To understand predictors and outcomes of ICU admission we conducted a retrospective study of consecutive patients undergoing allogeneic HCT over a 10 year period 1/2002 - 12/2012. Information about patient demographics, disease characteristics, disease status, co-morbidities, conditioning regimen, donor characteristics and ICU interventions were collected. Single and multivariable analysis was used to assess associations between various characteristics and outcomes. Survival probabilities were estimated using the Kaplan-Meier method.
118 patients underwent first transplant. Median age was 51 (range 20-72); 81% had leukemia. 39 (33%) patients were admitted to the ICU within the first 100 days; 22 within 14 days of transplant. Median survival of these patients was 54 days (95% CI 14-189) compared to 4.5 years for patients not admitted to ICU. In single variable analysis, TBI (p=0.04), URD (p=0.03), mismatched donor (p=0.009)*, and not in CR (p<0.001)* were associated with increased likelihood of ICU admission (*significance in multivariable analysis). HCT-CI score was not found to be associated with ICU admission.

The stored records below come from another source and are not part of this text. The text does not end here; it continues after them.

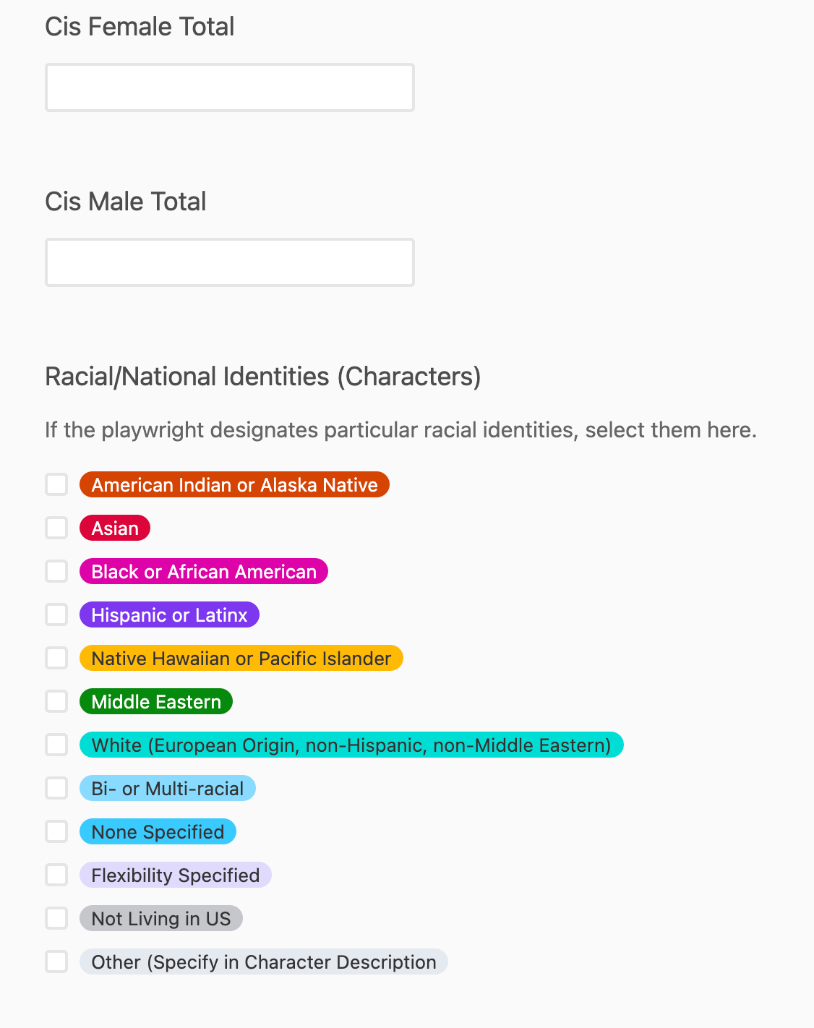Select the Black or African American checkbox
Viewport: 814px width, 1028px height.
click(x=56, y=571)
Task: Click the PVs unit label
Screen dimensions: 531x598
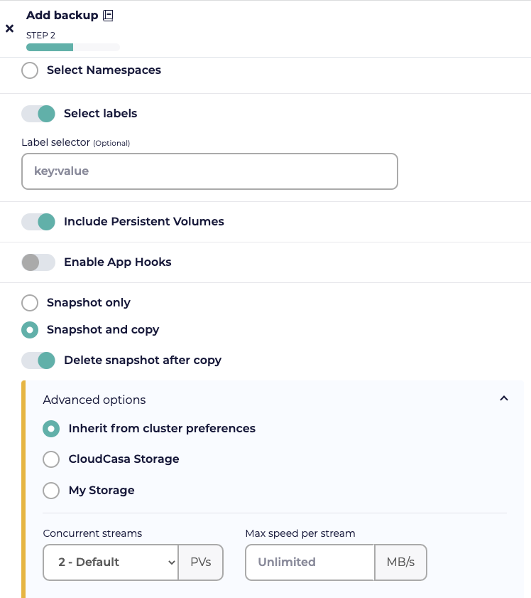Action: [x=201, y=562]
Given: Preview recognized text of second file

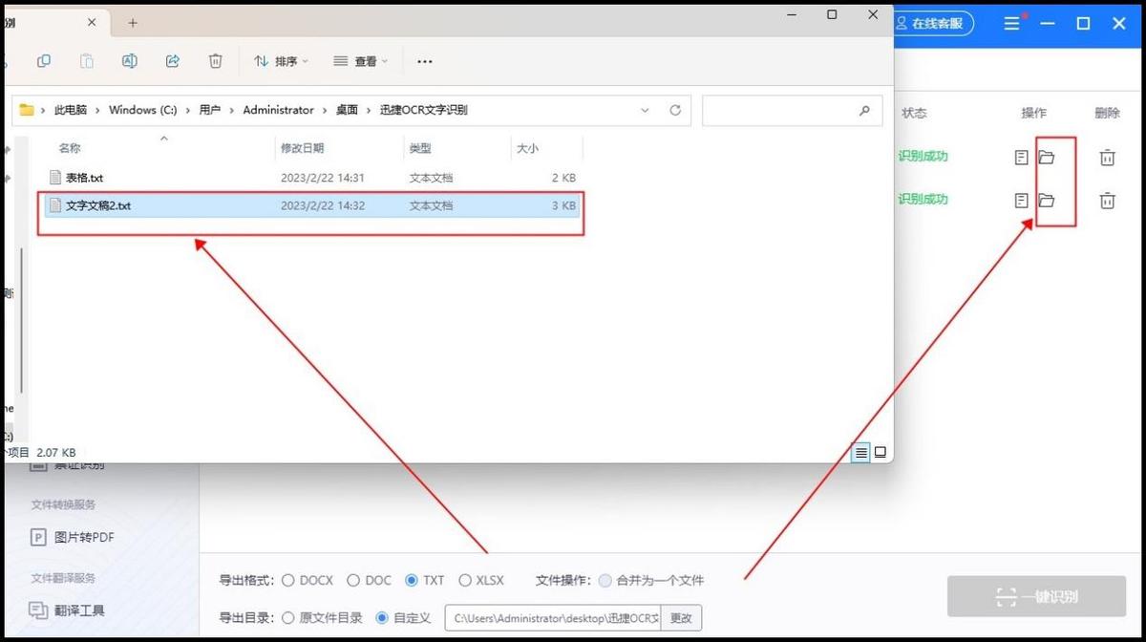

Increased risk of death in ICU patients was associated with male sex (p<0.001), HCT-CI defined liver dysfunction (p=0.003) and vasopressor administration (p=0.020) in single variable analysis. Adjusting for sex (HR=4.63), vasopressor administration (HR 4.54, p=0.001) and number of ICU interventions within 48 hours of admission (HR 3.48 [>1 vs 0], p= 0.026) were associated with increased risk of death. APACHE score was not associated.
Compared to females, male patients had higher rates of myeloablative regimens (71% v 56%), TBI (48% v 33%), URD HCT (76% v 44%) and vasopressor use (33% v 24%) as well as lower rates of CR (19% v 28%) at time of transplant.
ICU admission was associated with an increased risk of death (HR = 3.70, 95% CI 2.26-6.06, p <0.001). ICU survivors tended to have worse long-term outcomes. Among 18 patients alive at day 90, 12 survived to one year (67%) compared to 61 out of 79 (77%) who never required ICU admission (p= 0.84). Further analysis to understand the causes of worse outcomes in males is ongoing. Poorer long-term outcomes in ICU survivors warrant validation in a larger cohort and further research to understand its mechanism and develop appropriate strategies. Our study is limited by type II and type I errors due to small sample size and multiple variables. Nonetheless, these results provide potentially important data for patient counseling and may help guide management of critical illness post-transplant.
Figure 1. Survival among patients alive at 90 days after transplant according to whether they were admitted to the ICU within 90 days after transplant.